Hari yang ditentukan telah tiba, aku sangat bersemangat hari itu. Aku berangkat pagi sekali, aku tak ingin terlambat. Tepat jam 10, aku telah menyelesaikan soal tes kedua yang tertunda itu. Sekarang tinggal menyelesaikan dua tes lagi, tes wawancara dan tes kesehatan. Sekitar jam 2 siang, tes pun selesai. Tinggal menunggu hasilnya saja.

Hari demi hari terus berlalu, aku tak sabar mengetahui hasil perjuanganku. Akhirnya hari yang ku tunggu-tunggu tiba. Pagi itu aku sudah bergegas pergi ke sekolah, padahal setahuku pengumumannya baru diumumkan sekitar jam 11. Sambil menunggu pengumuman, aku berkenalan dengan beberapa siswa yang juga menunggu pengumuman. Satu yang paling ku ingat, Febby. Orangnya supel dan kelihatannya pintar. Gayanya yang santai dan asik diajak ngobrol juga membuatku mulai akrab dengannya. 3 jam terasa waktu yang singkat karena gurawan serta candaan-candaan yang Febby buat. Akhirnya pengumuman pun ditempel.

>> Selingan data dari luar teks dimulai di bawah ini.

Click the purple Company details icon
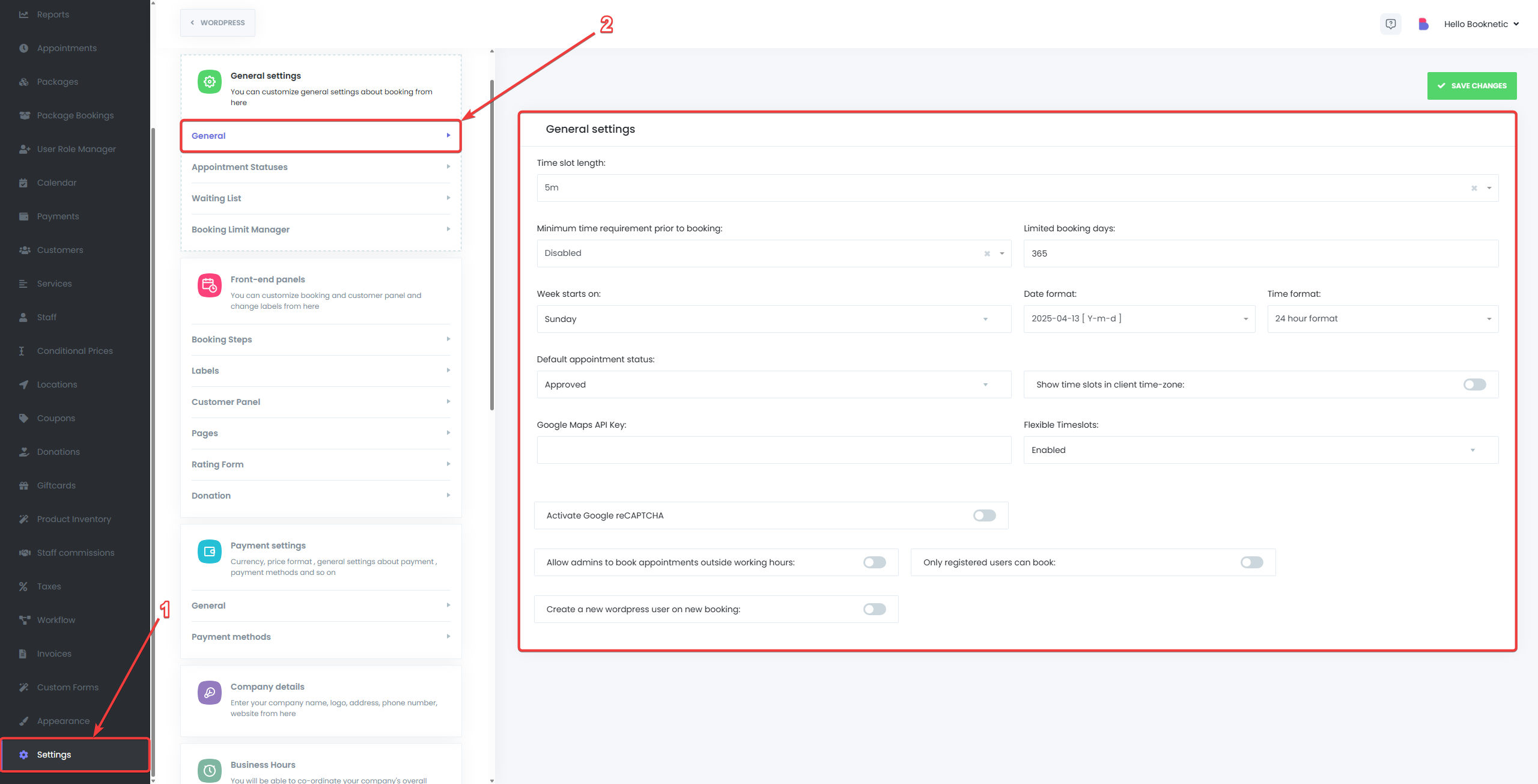Screen dimensions: 1538x784 pos(209,693)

Astaga !! Aku tak bisa mempercayai ini. Namaku berada di 10 besar! Yang benar saja, tidak ada yang menyangka bahkan aku sendiri tidak dapat mempercayainya, orang yang dulu di Sekolah Menengah Pertama tak pernah masuk 10 besar di kelas bisa masuk 10 besar di sini. Mungkin inilah yang sering orang bilang bahwa hasil tidak akan mengkhianati proses, ya aku percaya itu.

Akhirnya perjuanganku tidaklah sia-sia. Aku berhasil masuk di SMK yang memang aku impi-impikan sejak dulu. Aku sangat berterima kasih pada Restya yang selalu memotivasi dan membantuku. Dia adalah orang yang menurutku sangat berjasa untuk masa depanku. Walau kini kami jarang bertemu, karena kabar darinya dia dan keluarganya sekarang sudah pindah ke Surabaya dan sekolah di sana. Aku akan merindukanmu sahabatku tersayang, Restya.

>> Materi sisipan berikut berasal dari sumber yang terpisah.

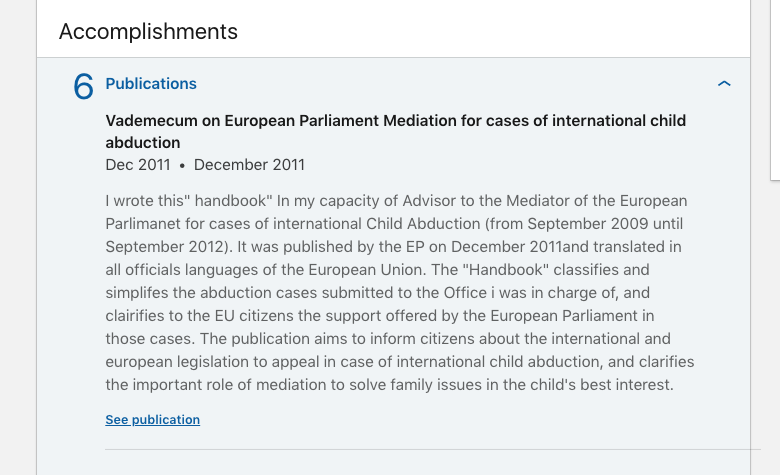Click the Dec 2011 date text
Viewport: 780px width, 475px height.
(138, 165)
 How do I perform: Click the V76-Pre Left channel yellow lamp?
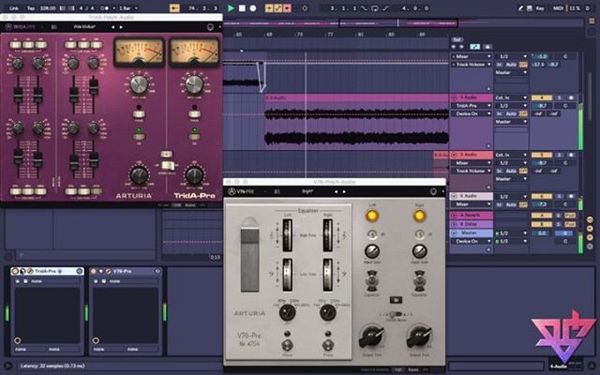(x=372, y=216)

Tentang Febby, dia kini yang menjadi sahabatku. Namun tetap saja tidak ada yang bisa menggantikan jasa-jasa Restya yang sampai kini masih terbayang jelas di benakku. Bagaimana perjuangan dia untuk mengajariku yang bisa dibilang bandel dan susah dibilangin. Dia juga rela hujan-hujanan menjemputku untuk les. Ya, itu lah Restya sahabat terbaikku.

Sering aku berpikir, mengapa bisa begini? Orang yang bisa dibilang rata-rata bisa sampai sejauh ini. Tapi ya sudahlah, karena itu juga aku menjadi bersemangat belajar, aku tak akan menyia-nyiakan kesempatan ini. Aku percaya suatu hari nanti aku akan menjadi seorang dokter yang dapat mengobati dan membantu orang-orang yang memerlukan.

Seperti yang Ayahku selalu katakan “ Saat kamu bermimpi tentang hal baik, percayalah, dan berusahalah membuatnya menjadi nyata. Karena orang yang sukses luar biasa adalah orang-orang yang perkataannya sederhana, tapi tindakannya luar biasa ’’ .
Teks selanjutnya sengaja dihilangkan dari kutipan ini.